Minggu, 07 Agustus 2011

'

BISMILLAH AL RAHMAN AL RAKHIM

Al-Qur’an diturunkan sebagai petunjuk bagi ummat Manusia. Allah berfirman: “Ini adalah sebuah Kitab yang diturunkan kepadamu, maka janganlah ada kesempitan di dalam dadamu karenanya, supaya kamu memberi peringatan dengan kitab itu dan menjadi pelajaran bagi orang-orang yang beriman. (QS. Al-A‘râf: 2)
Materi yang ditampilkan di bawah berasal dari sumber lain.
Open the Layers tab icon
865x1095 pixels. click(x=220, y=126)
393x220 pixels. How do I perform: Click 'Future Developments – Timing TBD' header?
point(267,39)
Fungsi Al-Qur’an sebagai petunjuk ini ditegaskan oleh Al-Ustâdz Al-Imâm Muhammad ‘Abduh, sehingga beliau menyatakan bahwa tujuan yang pertama dan utama dari ilmu Tafsir adalah: merealisasikan keberadaan Al-Qur’an itu sendiri sebagai petunjuk dan rahmat Allah, dengan menjelaskan hikmah kodifikasi kepercayaan, etika dan hukum menurut cara yang paling bisa diterima oleh pikiran dan menenangkan perasaan. Dengan demikian, tujuan yang sebenarnya dari ilmu ini adalah untuk mencari petunjuk kebenaran di dalam Al-Qur'an. (Al-Khûlî, 1995: 229)
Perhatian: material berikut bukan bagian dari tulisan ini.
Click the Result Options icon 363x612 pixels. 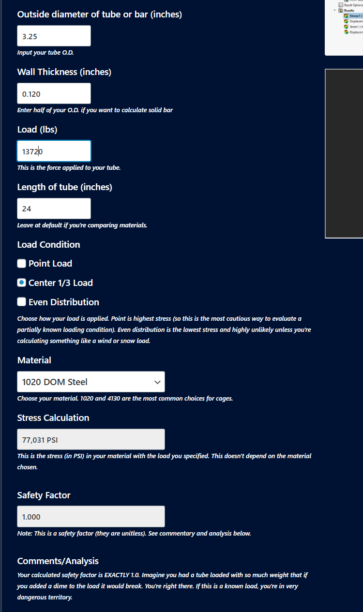[340, 5]
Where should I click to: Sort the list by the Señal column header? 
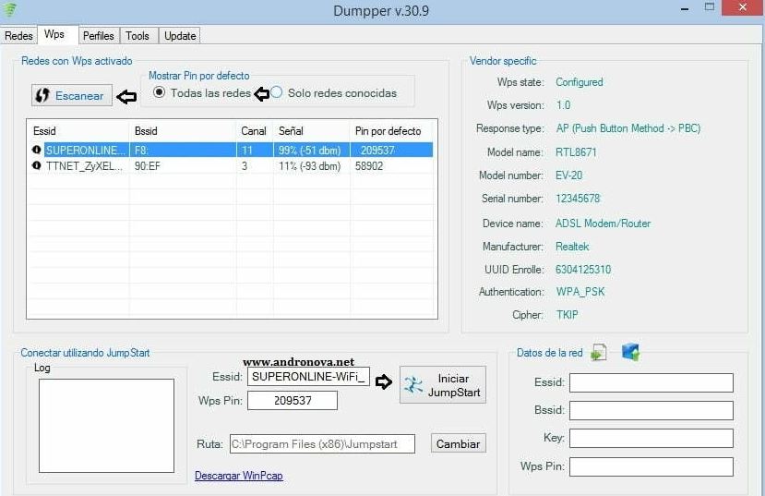(x=310, y=131)
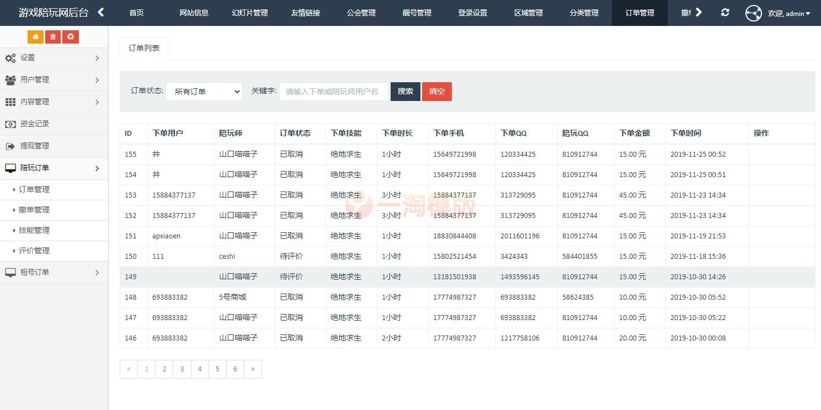The height and width of the screenshot is (410, 821).
Task: Click the 搜索 search button
Action: (x=405, y=91)
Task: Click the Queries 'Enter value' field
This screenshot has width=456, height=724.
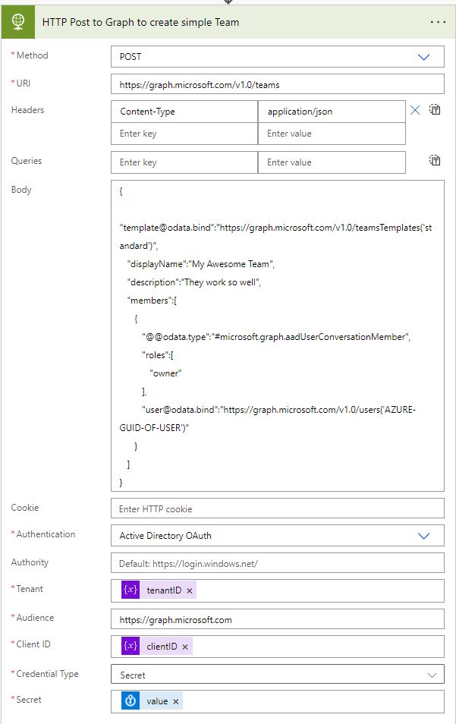Action: click(331, 162)
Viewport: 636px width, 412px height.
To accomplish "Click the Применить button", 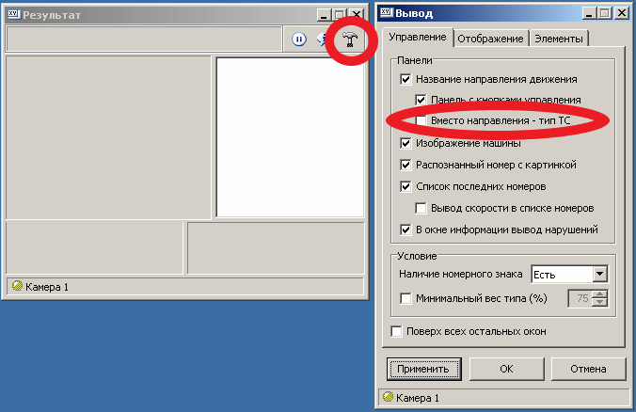I will pos(423,369).
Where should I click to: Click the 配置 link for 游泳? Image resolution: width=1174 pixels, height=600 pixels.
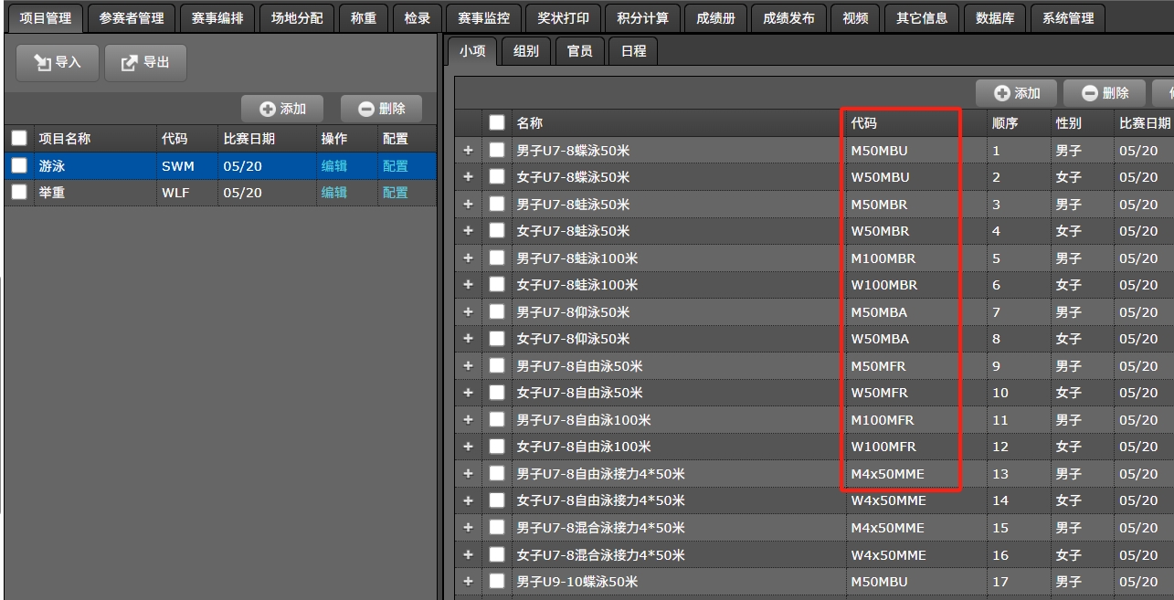coord(395,166)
Penjelasan yang lebih mendetail tentang dimensi-dimensi fungsional Al-Qur’an (baca: maqâshid wadl‘i Al-Syarî‘ah) sebagai petunjuk ini bisa didapatkan—antara lain—dalam magnum opus Al-Syâthibî, Al-Muwâfaqât. (Al-Syâthibî: 64 et seqq)

Bertolak dari “tesa teologis” tentang fungsi Al-Qur’an di atas, tulisan ini dirancang untuk membangun dan merumuskan beberapa pemikiran awal ke arah sebuah “entitas” yang kiranya paling tepat kalau dinamakan sebagai “Falsafah Al-Qur’an” (dengan huruf “F” kapital), sebuah Falsafah yang memungkinkan Al-Qur’an menjalankan fungsinya sebagai petunjuk dan rahmat bagi ummat manusia yang “hidup” dalam ruang dan waktu yang berubah, bergeser dan berkembang. Lebih dari itu, Falsafah Al-Qur’an memungkinkan “Teks Kitab Suci” itu menjadi hidup (posisi aktif) dan dalam salah satu aspeknya mampu bertahan menghadapi pemikiran-pemikiran baru (posisi pasif dinamis).